BRIEF A
Rewrite the passage of the CPU graph report that opens with the words "When looking at" and closes with "a virtual CPU).", changing "misleading" to "confusing".

DOCUMENT
When looking at the Prometheus CPU graph for a machine running guests, the CPU graph is misleading. The CPU guest is summed with CPU user although user contains guest already. That cause the guest metric to be taken in account twice.
An example is an OpenStack compute node (but Ganetichost probably have the same issue):
https://grafana.wikimedia.org/d/000000377/host-overview?orgId=1&var-server=ganeti1005
proc(5) documentation about /proc/stat does not mention guest being included in user. But /proc/[pid]/stat does:
*cutime* ... This includes guest time, cguest_time (time spent running a virtual CPU).
From Linux:
void account_guest_time(struct task_struct *p, u64 cputime) { u64 *cpustat = kcpustat_this_cpu->cpustat; /* Add guest time to process. */ p->utime += cputime; account_group_user_time(p, cputime); p->gtime += cputime; /* Add guest time to cpustat. */ if (task_nice(p) > 0) { cpustat[CPUTIME_NICE] += cputime; cpustat[CPUTIME_GUEST_NICE] += cputime; } else { cpustat[CPUTIME_USER] += cputime; cpustat[CPUTIME_GUEST] += cputime; } }
Eg guest is added to user and guest_nice is added to guest.
Not sure what kind of magic needs to happen in the CPU Graph metrics. Maybe user and nice can be tweaked as:
- user = user - guest
- nice = nice - guest_nice

EXERCISE MATERIAL
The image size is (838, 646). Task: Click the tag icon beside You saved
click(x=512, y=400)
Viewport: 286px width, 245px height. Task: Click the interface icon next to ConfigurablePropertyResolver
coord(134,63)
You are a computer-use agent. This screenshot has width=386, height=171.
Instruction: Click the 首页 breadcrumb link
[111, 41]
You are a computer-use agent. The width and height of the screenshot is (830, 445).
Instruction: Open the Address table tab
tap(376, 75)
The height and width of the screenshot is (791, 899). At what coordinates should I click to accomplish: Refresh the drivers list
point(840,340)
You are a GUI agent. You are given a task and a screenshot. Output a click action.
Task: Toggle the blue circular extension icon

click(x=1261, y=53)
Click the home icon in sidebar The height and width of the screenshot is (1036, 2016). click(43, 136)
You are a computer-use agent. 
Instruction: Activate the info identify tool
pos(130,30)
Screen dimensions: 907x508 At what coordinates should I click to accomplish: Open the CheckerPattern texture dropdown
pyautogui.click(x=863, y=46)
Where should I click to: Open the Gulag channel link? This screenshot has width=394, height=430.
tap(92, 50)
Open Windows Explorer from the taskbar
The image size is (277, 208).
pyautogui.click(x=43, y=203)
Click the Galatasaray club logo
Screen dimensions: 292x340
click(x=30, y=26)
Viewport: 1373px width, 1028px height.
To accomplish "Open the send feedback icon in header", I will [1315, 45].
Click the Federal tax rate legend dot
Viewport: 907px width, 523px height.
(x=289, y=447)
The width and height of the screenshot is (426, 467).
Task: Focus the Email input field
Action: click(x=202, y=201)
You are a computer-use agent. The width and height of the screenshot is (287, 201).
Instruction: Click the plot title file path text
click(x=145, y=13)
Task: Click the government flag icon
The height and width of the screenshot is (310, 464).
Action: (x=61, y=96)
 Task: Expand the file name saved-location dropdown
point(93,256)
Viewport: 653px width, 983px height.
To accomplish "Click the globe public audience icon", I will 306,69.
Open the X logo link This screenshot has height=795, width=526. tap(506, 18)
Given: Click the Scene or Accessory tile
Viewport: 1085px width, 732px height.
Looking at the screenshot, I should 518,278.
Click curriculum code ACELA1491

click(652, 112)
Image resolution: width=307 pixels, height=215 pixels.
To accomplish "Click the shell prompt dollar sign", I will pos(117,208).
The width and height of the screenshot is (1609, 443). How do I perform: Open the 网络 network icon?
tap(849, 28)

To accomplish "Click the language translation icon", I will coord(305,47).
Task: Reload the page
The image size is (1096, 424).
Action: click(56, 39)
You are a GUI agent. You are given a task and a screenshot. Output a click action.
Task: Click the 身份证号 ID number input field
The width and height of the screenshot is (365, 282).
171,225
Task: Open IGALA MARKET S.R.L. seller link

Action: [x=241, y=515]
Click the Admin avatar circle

BRIEF B
In the entries, reproduce verbatim the lines from the one containing "Click the home" through the one containing "pyautogui.click(x=863, y=46)".

EXPECTED OUTPUT A
When looking at the Prometheus CPU graph for a machine running guests, the CPU graph is confusing. The CPU guest is summed with CPU user although user contains guest already. That cause the guest metric to be taken in account twice.
An example is an OpenStack compute node (but Ganetichost probably have the same issue):
https://grafana.wikimedia.org/d/000000377/host-overview?orgId=1&var-server=ganeti1005
proc(5) documentation about /proc/stat does not mention guest being included in user. But /proc/[pid]/stat does:
*cutime* ... This includes guest time, cguest_time (time spent running a virtual CPU).

EXPECTED OUTPUT B
Click the home icon in sidebar The height and width of the screenshot is (1036, 2016). click(43, 136)
You are a computer-use agent. 
Instruction: Activate the info identify tool
pos(130,30)
Screen dimensions: 907x508 At what coordinates should I click to accomplish: Open the CheckerPattern texture dropdown
pyautogui.click(x=863, y=46)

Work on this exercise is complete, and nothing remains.